In Act 4.12 of Shakespeare's play Antony and Cleopatra, Mark Antony is in a rage after losing the Battle of Actium and exclaims, "The shirt of Nessus is upon me."
Nathan Field, John Fletcher, Philip Massinger
In The Honest Man's Fortune Longueville, exaggerating his problems in a crowd for comic effect, says:
A labour that to those of Hercules,
May add another; or be called
An imitation of his burning shirt:
For ’twas a pain of that unmerciful
Perplexity, to shoulder through the throng
Of people that attended your success.
My sweaty linen fixed upon my skin,

Alexandre Dumas

In his work The Count of Monte Cristo, after Benedetto reveals in court that the crown prosecutor Monsieur de Villefort was his illegitimate father, he forfeits his job and he removes his robes because it was a burden and torment to him, using the shirt of Nessus as a metaphor.

T.S. Eliot

In section IV of his poem "Little Gidding", the final poem of Four Quartets, Eliot alludes to the Nessus myth and the Herculean "Shirt of Flame" in his lines:

...
Love is the unfamiliar Name

Behind the hands that wove

The intolerable shirt of flame

Which human power cannot remove.

...

John Barth

The Shirt of Nessus is the title of the master's thesis of noted American postmodern novelist John Barth. Written for the Writing Seminars program at Johns Hopkins University, which Barth himself later ran, The Shirt of Nessus is not a dissertation, but rather a short novel or novella. It can be considered Barth's first full-length fictional work, and it also is likely to remain his most elusive. Barth, not unlike a fair number of other authors, has revealed himself to be embarrassed by his early unpublished work—in his case, most work before The Floating Opera.
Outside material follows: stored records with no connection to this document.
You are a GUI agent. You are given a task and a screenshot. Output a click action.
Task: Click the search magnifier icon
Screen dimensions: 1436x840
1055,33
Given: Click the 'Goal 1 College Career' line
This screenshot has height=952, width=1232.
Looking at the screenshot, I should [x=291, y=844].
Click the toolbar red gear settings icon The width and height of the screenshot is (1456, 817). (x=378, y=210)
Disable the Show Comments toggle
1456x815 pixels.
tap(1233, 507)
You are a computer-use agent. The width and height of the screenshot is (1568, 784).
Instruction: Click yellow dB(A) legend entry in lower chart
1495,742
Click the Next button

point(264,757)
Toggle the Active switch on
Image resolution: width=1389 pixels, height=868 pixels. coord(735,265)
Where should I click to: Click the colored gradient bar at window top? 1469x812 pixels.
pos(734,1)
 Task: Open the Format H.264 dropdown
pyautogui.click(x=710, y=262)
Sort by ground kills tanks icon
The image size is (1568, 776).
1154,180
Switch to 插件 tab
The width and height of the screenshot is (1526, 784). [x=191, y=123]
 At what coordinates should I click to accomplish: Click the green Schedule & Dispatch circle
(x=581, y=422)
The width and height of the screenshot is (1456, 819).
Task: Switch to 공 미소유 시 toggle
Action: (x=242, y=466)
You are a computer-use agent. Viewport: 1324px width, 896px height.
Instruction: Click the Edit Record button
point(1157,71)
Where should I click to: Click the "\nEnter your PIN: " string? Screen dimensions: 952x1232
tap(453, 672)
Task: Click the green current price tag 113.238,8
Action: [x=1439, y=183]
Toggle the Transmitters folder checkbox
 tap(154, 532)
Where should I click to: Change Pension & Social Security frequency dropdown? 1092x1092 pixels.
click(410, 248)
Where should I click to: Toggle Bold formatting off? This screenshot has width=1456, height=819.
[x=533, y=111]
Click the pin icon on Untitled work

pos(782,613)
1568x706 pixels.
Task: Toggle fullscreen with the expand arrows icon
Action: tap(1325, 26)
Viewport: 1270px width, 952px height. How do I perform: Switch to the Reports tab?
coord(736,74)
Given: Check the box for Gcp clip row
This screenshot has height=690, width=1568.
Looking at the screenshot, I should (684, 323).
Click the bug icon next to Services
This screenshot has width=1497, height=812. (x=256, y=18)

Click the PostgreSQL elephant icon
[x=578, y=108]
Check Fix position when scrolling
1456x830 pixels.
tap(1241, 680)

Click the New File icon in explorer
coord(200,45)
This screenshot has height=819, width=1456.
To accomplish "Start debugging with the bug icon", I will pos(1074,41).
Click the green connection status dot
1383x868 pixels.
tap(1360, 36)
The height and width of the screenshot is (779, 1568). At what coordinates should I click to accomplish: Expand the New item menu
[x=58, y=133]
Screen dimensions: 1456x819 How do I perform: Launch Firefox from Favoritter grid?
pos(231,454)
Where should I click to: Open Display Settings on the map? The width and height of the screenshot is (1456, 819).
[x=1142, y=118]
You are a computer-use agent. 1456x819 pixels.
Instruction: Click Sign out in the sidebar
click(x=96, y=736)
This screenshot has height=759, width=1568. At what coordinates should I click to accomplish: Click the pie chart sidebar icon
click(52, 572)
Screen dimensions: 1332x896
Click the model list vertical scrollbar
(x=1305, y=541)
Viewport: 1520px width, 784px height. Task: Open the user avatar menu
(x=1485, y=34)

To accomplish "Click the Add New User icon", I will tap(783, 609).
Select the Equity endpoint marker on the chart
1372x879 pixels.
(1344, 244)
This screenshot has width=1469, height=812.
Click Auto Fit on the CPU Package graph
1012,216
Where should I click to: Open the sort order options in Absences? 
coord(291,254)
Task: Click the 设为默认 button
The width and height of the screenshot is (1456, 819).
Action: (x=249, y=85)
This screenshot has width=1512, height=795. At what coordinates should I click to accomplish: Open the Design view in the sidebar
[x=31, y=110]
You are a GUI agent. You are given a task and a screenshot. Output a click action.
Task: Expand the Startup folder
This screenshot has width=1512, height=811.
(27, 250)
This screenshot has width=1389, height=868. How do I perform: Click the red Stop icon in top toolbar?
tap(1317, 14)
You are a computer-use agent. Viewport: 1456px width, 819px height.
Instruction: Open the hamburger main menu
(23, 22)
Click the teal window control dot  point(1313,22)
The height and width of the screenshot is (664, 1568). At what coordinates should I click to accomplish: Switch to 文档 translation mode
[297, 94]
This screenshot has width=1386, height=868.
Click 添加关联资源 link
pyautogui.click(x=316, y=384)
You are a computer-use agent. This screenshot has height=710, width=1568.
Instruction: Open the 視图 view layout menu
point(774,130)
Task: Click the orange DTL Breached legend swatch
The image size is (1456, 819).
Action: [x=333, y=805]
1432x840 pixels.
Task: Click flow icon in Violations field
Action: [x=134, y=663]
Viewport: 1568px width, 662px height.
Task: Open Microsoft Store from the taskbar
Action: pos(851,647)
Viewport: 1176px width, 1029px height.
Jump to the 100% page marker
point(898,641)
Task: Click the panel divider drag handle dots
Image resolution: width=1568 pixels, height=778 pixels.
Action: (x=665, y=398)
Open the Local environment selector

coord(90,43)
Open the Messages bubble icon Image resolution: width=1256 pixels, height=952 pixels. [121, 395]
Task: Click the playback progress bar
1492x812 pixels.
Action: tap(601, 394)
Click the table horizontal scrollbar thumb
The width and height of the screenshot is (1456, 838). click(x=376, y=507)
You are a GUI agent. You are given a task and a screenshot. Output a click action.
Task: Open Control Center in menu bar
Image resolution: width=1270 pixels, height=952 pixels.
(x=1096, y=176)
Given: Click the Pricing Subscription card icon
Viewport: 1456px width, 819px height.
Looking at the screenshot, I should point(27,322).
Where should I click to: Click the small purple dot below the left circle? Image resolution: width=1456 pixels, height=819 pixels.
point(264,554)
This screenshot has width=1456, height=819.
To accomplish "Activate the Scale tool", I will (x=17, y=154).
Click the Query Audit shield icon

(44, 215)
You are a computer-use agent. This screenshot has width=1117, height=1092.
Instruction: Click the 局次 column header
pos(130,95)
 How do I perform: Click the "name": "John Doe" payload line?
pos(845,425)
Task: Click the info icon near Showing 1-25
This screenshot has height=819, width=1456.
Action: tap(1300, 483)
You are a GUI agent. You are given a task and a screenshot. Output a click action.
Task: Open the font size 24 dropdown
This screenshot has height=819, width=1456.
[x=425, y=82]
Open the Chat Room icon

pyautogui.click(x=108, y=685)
The Shirt of Nessus is briefly referenced in both of Barth's nonfiction collections, The Friday Book and Further Fridays, but little is known of its actual content. The only known copies not held by the author were kept in the Johns Hopkins school library and the Writing Seminars Department thesis copies, but recent inquiries by devoted Barth fans have shown that the copy held by the Writing Seminars at Johns Hopkins disappeared in the mid-1960s, while the other seems to have mysteriously "walked out" of the school's special collections division of the library. It is the opinion of some notable JHU faculty members who occasionally talk to Barth that he may have been the mastermind behind these disappearances himself. While that remains speculation, when the special collections division notified Barth in 2002, Barth responded that he "was not altogether unhappy the library no longer had a copy". Update: Novelist and scholar David Morell, in the updated, e-book edition of his study of Barth John Barth: An Introduction, notes that he long ago obtained a photocopy of Barth's "The Shirt of Nessus."

Robert Duncan

In the "Introduction" to Bending the Bow: "Pound sought coherence in The Cantos and comes in Canto 116 to lament 'and I cannot make it cohere.' But the 'SPLENDOUR, IT ALL COHERES' of the poet's Herakles in The Women of Trachis is a key or recognition of a double meaning that turns in the lock of the Nessus shirt."
In Audit/Poetry IV.3, issue featuring Robert Duncan, in his long polemic with Robin Blaser's translation of The Chimeras of Gérard de Nerval, which Duncan believes deliberately and fatally omit the mystical and gnostic overtones of the original, Duncan writes: "The mystical doctrine of neo-Pythagorean naturalism has become like a Nessus shirt to the translator, and in the translation we hear Heracles' tortured cry from Pound's version of the Women of Trachis from Sophokles: 'it all coheres.'"

Hyam Plutzik

In Hyam Plutzik's poem "Portrait", which appears in his collection Apples From Shinar, the poet writes of a Jewish-American character in the late 1950s who has successfully assimilated, and is able to "ignore the monster, the mountain—/A few thousand years of history." Except for one problem, "one ill-fitting garment…The shirt, the borrowed shirt, /The Greek shirt." The last line reveals the "Greek shirt" is "a shirt by Nessus."